**WORK REQUIRED**:
All of the entries below are to be repeated word for word.

**EXCERPTED DATA**:
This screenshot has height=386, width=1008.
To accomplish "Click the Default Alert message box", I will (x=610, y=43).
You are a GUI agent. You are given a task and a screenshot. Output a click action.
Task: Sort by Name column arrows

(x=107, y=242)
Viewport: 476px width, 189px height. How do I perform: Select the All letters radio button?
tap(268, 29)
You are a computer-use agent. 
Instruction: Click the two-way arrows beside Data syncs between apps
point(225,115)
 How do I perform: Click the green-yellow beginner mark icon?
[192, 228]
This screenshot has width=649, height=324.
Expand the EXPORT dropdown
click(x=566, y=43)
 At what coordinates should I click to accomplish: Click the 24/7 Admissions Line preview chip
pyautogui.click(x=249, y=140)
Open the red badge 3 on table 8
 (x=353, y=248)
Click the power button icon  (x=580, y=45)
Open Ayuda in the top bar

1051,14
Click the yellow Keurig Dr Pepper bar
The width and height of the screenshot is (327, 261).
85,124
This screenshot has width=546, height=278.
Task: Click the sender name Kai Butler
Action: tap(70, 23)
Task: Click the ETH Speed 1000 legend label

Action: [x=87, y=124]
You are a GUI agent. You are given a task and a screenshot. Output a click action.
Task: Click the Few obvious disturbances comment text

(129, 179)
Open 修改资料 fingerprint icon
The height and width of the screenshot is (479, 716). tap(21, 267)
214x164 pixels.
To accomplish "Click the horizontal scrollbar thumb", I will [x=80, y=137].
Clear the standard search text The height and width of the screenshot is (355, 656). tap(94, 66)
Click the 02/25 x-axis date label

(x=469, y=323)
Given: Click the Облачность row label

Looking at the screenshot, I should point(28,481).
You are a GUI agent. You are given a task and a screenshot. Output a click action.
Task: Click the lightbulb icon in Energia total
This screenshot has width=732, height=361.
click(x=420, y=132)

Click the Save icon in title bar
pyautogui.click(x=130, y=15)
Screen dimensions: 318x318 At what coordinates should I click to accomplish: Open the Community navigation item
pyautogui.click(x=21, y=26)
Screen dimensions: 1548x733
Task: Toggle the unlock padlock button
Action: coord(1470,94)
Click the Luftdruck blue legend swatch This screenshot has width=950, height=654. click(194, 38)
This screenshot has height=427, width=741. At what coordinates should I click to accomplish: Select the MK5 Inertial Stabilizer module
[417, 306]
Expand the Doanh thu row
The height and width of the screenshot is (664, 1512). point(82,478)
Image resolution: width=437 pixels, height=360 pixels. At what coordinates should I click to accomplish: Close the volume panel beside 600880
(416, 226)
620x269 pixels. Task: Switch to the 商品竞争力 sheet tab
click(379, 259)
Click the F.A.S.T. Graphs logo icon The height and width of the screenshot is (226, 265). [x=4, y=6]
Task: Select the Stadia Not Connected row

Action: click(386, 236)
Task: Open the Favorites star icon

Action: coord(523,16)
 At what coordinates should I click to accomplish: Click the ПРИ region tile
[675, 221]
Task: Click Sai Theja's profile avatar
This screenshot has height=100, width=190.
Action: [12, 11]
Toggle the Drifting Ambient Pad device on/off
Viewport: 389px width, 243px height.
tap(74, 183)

**ANSWER BOX**:
This screenshot has height=386, width=1008.
To accomplish "Click the Default Alert message box", I will (x=610, y=43).
You are a GUI agent. You are given a task and a screenshot. Output a click action.
Task: Sort by Name column arrows

(x=107, y=242)
Viewport: 476px width, 189px height. How do I perform: Select the All letters radio button?
tap(268, 29)
You are a computer-use agent. 
Instruction: Click the two-way arrows beside Data syncs between apps
point(225,115)
 How do I perform: Click the green-yellow beginner mark icon?
[192, 228]
This screenshot has width=649, height=324.
Expand the EXPORT dropdown
click(x=566, y=43)
 At what coordinates should I click to accomplish: Click the 24/7 Admissions Line preview chip
pyautogui.click(x=249, y=140)
Open the red badge 3 on table 8
 (x=353, y=248)
Click the power button icon  (x=580, y=45)
Open Ayuda in the top bar

1051,14
Click the yellow Keurig Dr Pepper bar
The width and height of the screenshot is (327, 261).
85,124
This screenshot has width=546, height=278.
Task: Click the sender name Kai Butler
Action: tap(70, 23)
Task: Click the ETH Speed 1000 legend label

Action: [x=87, y=124]
You are a GUI agent. You are given a task and a screenshot. Output a click action.
Task: Click the Few obvious disturbances comment text

(129, 179)
Open 修改资料 fingerprint icon
The height and width of the screenshot is (479, 716). tap(21, 267)
214x164 pixels.
To accomplish "Click the horizontal scrollbar thumb", I will [x=80, y=137].
Clear the standard search text The height and width of the screenshot is (355, 656). tap(94, 66)
Click the 02/25 x-axis date label

(x=469, y=323)
Given: Click the Облачность row label

Looking at the screenshot, I should point(28,481).
You are a GUI agent. You are given a task and a screenshot. Output a click action.
Task: Click the lightbulb icon in Energia total
This screenshot has width=732, height=361.
click(x=420, y=132)

Click the Save icon in title bar
pyautogui.click(x=130, y=15)
Screen dimensions: 318x318 At what coordinates should I click to accomplish: Open the Community navigation item
pyautogui.click(x=21, y=26)
Screen dimensions: 1548x733
Task: Toggle the unlock padlock button
Action: coord(1470,94)
Click the Luftdruck blue legend swatch This screenshot has width=950, height=654. click(194, 38)
This screenshot has height=427, width=741. At what coordinates should I click to accomplish: Select the MK5 Inertial Stabilizer module
[417, 306]
Expand the Doanh thu row
The height and width of the screenshot is (664, 1512). point(82,478)
Image resolution: width=437 pixels, height=360 pixels. At what coordinates should I click to accomplish: Close the volume panel beside 600880
(416, 226)
620x269 pixels. Task: Switch to the 商品竞争力 sheet tab
click(379, 259)
Click the F.A.S.T. Graphs logo icon The height and width of the screenshot is (226, 265). [x=4, y=6]
Task: Select the Stadia Not Connected row

Action: click(386, 236)
Task: Open the Favorites star icon

Action: coord(523,16)
 At what coordinates should I click to accomplish: Click the ПРИ region tile
[675, 221]
Task: Click Sai Theja's profile avatar
This screenshot has height=100, width=190.
Action: [12, 11]
Toggle the Drifting Ambient Pad device on/off
Viewport: 389px width, 243px height.
tap(74, 183)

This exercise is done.